### Exercise instructions
From the first line to the last, write out the data below exactly.

### Given entries

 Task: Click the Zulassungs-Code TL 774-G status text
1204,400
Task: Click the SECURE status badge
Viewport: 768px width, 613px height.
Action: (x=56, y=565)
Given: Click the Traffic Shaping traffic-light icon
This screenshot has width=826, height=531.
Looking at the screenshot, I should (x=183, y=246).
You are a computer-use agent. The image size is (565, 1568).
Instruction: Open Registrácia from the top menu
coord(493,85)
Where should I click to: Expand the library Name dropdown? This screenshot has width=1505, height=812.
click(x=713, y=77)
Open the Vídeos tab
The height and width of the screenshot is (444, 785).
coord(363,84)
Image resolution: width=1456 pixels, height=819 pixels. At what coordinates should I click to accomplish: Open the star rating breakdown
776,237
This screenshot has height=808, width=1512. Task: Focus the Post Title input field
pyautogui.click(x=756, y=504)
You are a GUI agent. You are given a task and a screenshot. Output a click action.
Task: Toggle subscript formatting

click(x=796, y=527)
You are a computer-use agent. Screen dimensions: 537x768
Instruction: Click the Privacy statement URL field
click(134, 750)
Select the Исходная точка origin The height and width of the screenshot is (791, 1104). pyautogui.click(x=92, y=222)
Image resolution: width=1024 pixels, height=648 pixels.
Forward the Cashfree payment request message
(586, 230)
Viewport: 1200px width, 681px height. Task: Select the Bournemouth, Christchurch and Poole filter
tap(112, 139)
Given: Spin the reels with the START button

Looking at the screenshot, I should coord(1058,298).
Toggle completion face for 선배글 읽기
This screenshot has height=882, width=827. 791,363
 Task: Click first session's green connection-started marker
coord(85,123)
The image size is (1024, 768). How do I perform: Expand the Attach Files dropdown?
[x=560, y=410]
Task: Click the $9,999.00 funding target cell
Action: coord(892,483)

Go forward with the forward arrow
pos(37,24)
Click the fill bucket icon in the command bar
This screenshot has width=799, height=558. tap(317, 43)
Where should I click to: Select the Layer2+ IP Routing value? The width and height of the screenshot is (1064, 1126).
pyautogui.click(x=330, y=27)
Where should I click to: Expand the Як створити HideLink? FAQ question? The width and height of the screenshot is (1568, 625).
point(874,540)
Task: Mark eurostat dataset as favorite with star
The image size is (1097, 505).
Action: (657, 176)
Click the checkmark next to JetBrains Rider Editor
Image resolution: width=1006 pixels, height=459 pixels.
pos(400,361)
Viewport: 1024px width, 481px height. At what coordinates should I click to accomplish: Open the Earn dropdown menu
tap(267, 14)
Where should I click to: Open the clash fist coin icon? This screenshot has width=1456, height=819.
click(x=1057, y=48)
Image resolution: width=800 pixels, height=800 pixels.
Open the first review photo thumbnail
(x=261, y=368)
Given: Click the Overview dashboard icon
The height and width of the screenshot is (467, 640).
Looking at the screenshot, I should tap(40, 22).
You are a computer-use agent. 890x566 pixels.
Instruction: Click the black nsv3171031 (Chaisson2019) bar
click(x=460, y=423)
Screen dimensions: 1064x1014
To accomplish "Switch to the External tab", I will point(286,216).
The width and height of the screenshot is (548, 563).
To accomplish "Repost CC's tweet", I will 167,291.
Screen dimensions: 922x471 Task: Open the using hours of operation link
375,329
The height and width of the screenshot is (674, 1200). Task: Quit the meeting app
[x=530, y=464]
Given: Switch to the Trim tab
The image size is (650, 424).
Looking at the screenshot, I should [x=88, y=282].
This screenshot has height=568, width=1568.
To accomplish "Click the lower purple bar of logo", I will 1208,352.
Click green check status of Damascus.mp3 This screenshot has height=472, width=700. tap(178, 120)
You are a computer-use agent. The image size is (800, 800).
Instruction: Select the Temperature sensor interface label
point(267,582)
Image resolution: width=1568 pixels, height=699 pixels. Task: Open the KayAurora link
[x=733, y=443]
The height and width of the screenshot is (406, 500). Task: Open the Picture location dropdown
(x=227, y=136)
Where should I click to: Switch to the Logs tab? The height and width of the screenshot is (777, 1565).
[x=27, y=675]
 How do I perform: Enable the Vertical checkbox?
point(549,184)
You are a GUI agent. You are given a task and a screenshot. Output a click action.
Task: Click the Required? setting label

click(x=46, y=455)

### Task answer
 Task: Click the Zulassungs-Code TL 774-G status text
1204,400
Task: Click the SECURE status badge
Viewport: 768px width, 613px height.
Action: (x=56, y=565)
Given: Click the Traffic Shaping traffic-light icon
This screenshot has width=826, height=531.
Looking at the screenshot, I should (x=183, y=246).
You are a computer-use agent. The image size is (565, 1568).
Instruction: Open Registrácia from the top menu
coord(493,85)
Where should I click to: Expand the library Name dropdown? This screenshot has width=1505, height=812.
click(x=713, y=77)
Open the Vídeos tab
The height and width of the screenshot is (444, 785).
coord(363,84)
Image resolution: width=1456 pixels, height=819 pixels. At what coordinates should I click to accomplish: Open the star rating breakdown
776,237
This screenshot has height=808, width=1512. Task: Focus the Post Title input field
pyautogui.click(x=756, y=504)
You are a GUI agent. You are given a task and a screenshot. Output a click action.
Task: Toggle subscript formatting

click(x=796, y=527)
You are a computer-use agent. Screen dimensions: 537x768
Instruction: Click the Privacy statement URL field
click(134, 750)
Select the Исходная точка origin The height and width of the screenshot is (791, 1104). pyautogui.click(x=92, y=222)
Image resolution: width=1024 pixels, height=648 pixels.
Forward the Cashfree payment request message
(586, 230)
Viewport: 1200px width, 681px height. Task: Select the Bournemouth, Christchurch and Poole filter
tap(112, 139)
Given: Spin the reels with the START button

Looking at the screenshot, I should coord(1058,298).
Toggle completion face for 선배글 읽기
This screenshot has height=882, width=827. 791,363
 Task: Click first session's green connection-started marker
coord(85,123)
The image size is (1024, 768). How do I perform: Expand the Attach Files dropdown?
[x=560, y=410]
Task: Click the $9,999.00 funding target cell
Action: coord(892,483)

Go forward with the forward arrow
pos(37,24)
Click the fill bucket icon in the command bar
This screenshot has width=799, height=558. tap(317, 43)
Where should I click to: Select the Layer2+ IP Routing value? The width and height of the screenshot is (1064, 1126).
pyautogui.click(x=330, y=27)
Where should I click to: Expand the Як створити HideLink? FAQ question? The width and height of the screenshot is (1568, 625).
point(874,540)
Task: Mark eurostat dataset as favorite with star
The image size is (1097, 505).
Action: (657, 176)
Click the checkmark next to JetBrains Rider Editor
Image resolution: width=1006 pixels, height=459 pixels.
pos(400,361)
Viewport: 1024px width, 481px height. At what coordinates should I click to accomplish: Open the Earn dropdown menu
tap(267, 14)
Where should I click to: Open the clash fist coin icon? This screenshot has width=1456, height=819.
click(x=1057, y=48)
Image resolution: width=800 pixels, height=800 pixels.
Open the first review photo thumbnail
(x=261, y=368)
Given: Click the Overview dashboard icon
The height and width of the screenshot is (467, 640).
Looking at the screenshot, I should tap(40, 22).
You are a computer-use agent. 890x566 pixels.
Instruction: Click the black nsv3171031 (Chaisson2019) bar
click(x=460, y=423)
Screen dimensions: 1064x1014
To accomplish "Switch to the External tab", I will point(286,216).
The width and height of the screenshot is (548, 563).
To accomplish "Repost CC's tweet", I will 167,291.
Screen dimensions: 922x471 Task: Open the using hours of operation link
375,329
The height and width of the screenshot is (674, 1200). Task: Quit the meeting app
[x=530, y=464]
Given: Switch to the Trim tab
The image size is (650, 424).
Looking at the screenshot, I should [x=88, y=282].
This screenshot has height=568, width=1568.
To accomplish "Click the lower purple bar of logo", I will 1208,352.
Click green check status of Damascus.mp3 This screenshot has height=472, width=700. tap(178, 120)
You are a computer-use agent. The image size is (800, 800).
Instruction: Select the Temperature sensor interface label
point(267,582)
Image resolution: width=1568 pixels, height=699 pixels. Task: Open the KayAurora link
[x=733, y=443]
The height and width of the screenshot is (406, 500). Task: Open the Picture location dropdown
(x=227, y=136)
Where should I click to: Switch to the Logs tab? The height and width of the screenshot is (777, 1565).
[x=27, y=675]
 How do I perform: Enable the Vertical checkbox?
point(549,184)
You are a GUI agent. You are given a task and a screenshot. Output a click action.
Task: Click the Required? setting label

click(x=46, y=455)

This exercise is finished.